The above evidence against using mice models (particularly when studying inflammatory responses and respiratory systems) is not some kind of closely-guarded medical secret. In fact, any self-respecting scientist that studies mice could hardly have missed it. Yet the scientists in the San Diego study chose to ignore this body of evidence. Why?
In most cases, scientists use mice as a compromise. We don’t want to risk injuring or killing people with untested substances, so we’ll risk a couple of rodent lives instead. It might seem cruel, but there’s an understandable logic there.
However, the “let’s use mice” logic breaks down when studying e-cigarettes.
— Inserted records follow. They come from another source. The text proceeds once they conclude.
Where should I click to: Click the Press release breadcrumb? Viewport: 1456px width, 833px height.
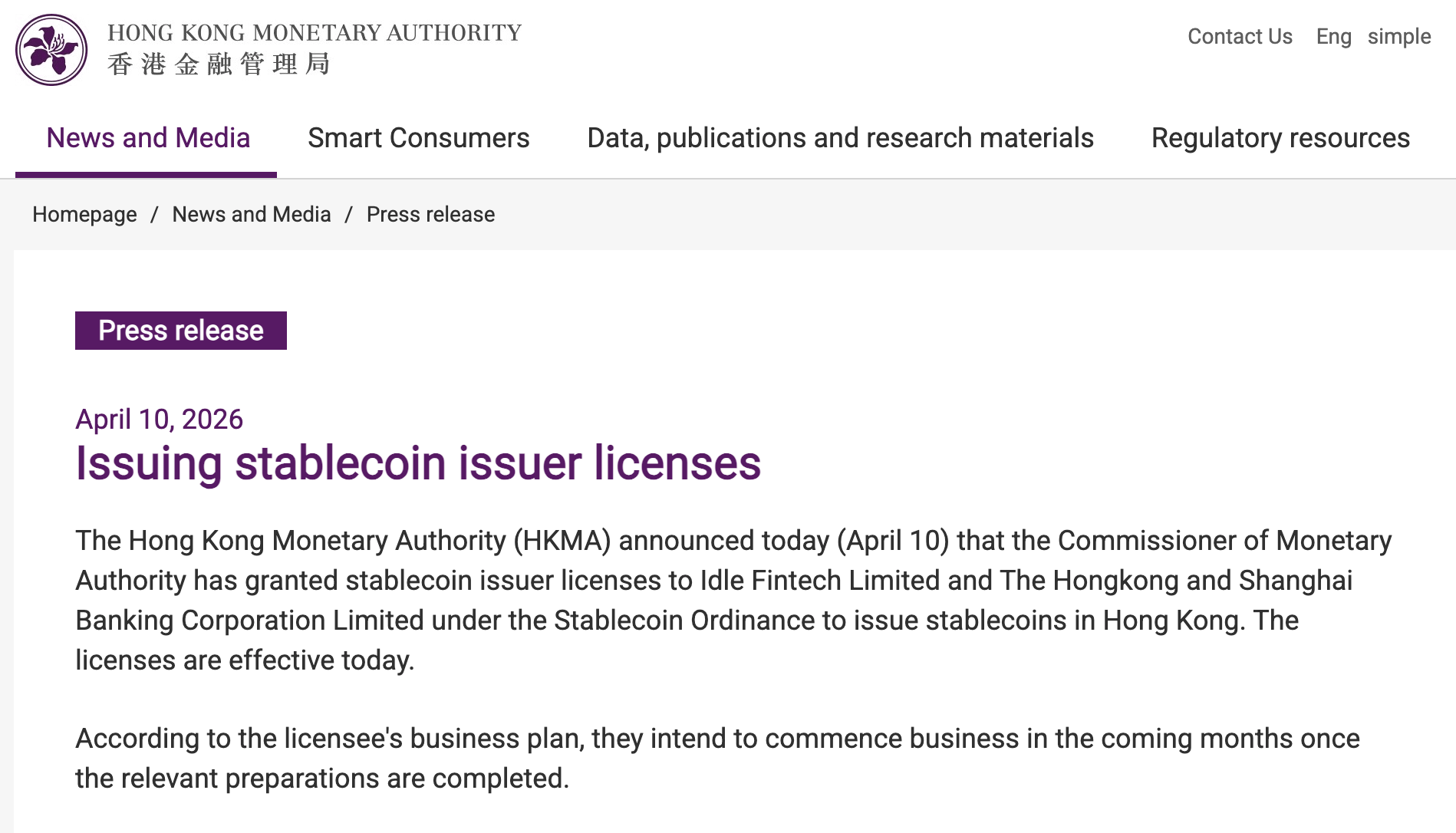430,215
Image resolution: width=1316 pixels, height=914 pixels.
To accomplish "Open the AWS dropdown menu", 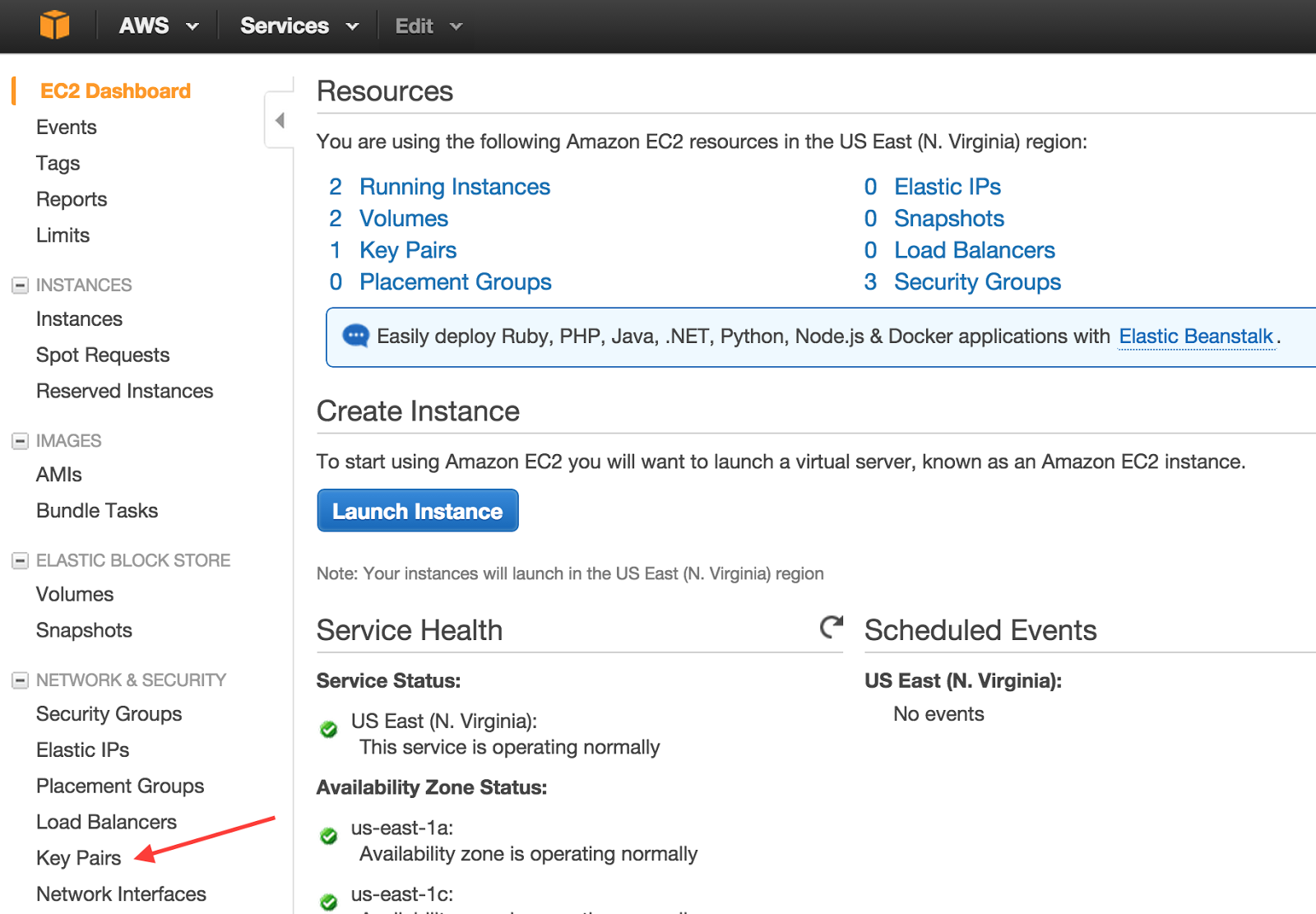I will point(159,26).
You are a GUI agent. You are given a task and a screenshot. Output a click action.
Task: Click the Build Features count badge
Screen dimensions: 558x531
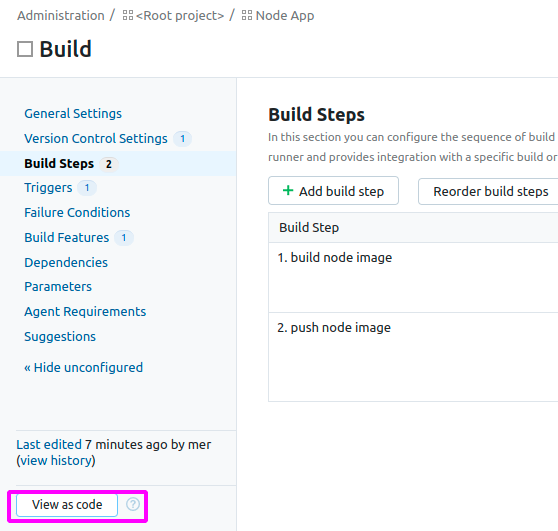[x=124, y=237]
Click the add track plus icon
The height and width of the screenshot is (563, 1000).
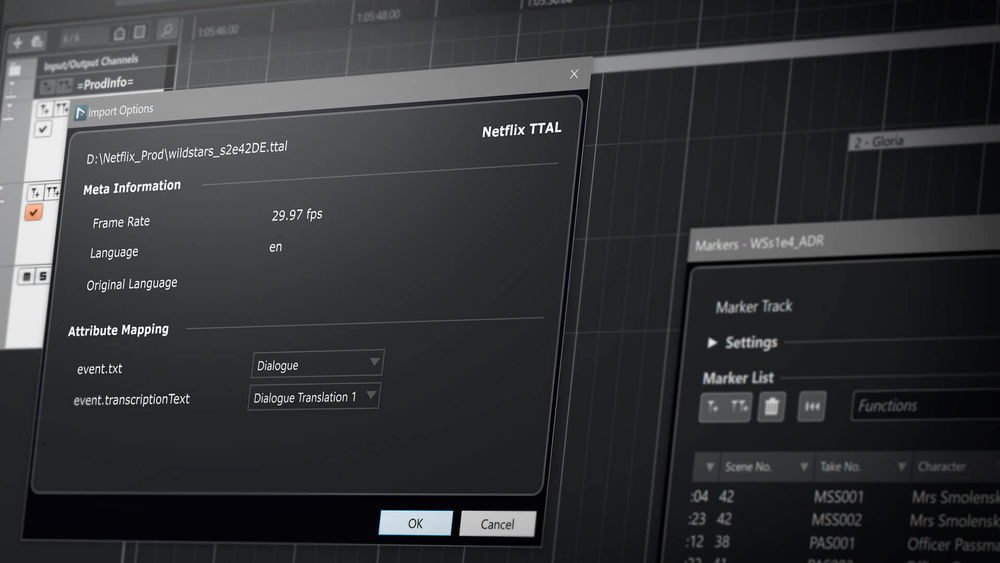[x=18, y=41]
There are hundreds of thousands of people vaping out there already, so recruiting some subjects wouldn’t be a risk, wouldn’t be too expensive, and it wouldn’t be hard to compare these vapers to smokers. Why study the effects of e-cigarettes on mice when we could be studying the effects of e-cigarettes on humans — which is what we actually want to find out?
Using mice is cheap, but it’s also rife with problems. The mice that are studied on are kept in shoebox size cages and given access to limitless supply of pellets. This means that not only are they the wrong species, but they are also the most obese and lazy examples of their species. We wouldn’t use the most obese, exercise-starved humans as models for our drug trials, so why do we think it’s a good idea to use obese and exercise-starved mice?
It turns out that some scientists do actually use human subjects in their vaping studies.
At roughly the same time that the San Diego scientists released their mice study, Dr. Konstantinos Farsalinos found that smokers who switched to vaping were able to lower their blood pressure from dangerously high to a safer level. This study tracked hundreds of human participants over an entire year and told us something that is actually life saving. His study found that if you are a smoker with high blood pressure that can’t give up on nicotine, you can lower your blood pressure substantially by swapping to e-cigarettes. No mice, no maybes. That’s the kind of knowledge that prevents heart attacks.
Oh, and unlike the San Diego study which is hidden behind a paywall (preventing all but the keenest journalists from doing much other than parroting the press release), Dr. Farsalinos’ research is open access.
Though the studies were released at the same time, and though one looked at humans (you know, the people we are trying to help) and one looked at mice, the mice study is still the one that got all the headlines. Is it just me, or does it look like the media prefers to pick up and run with whichever study paints vaping in the worst light?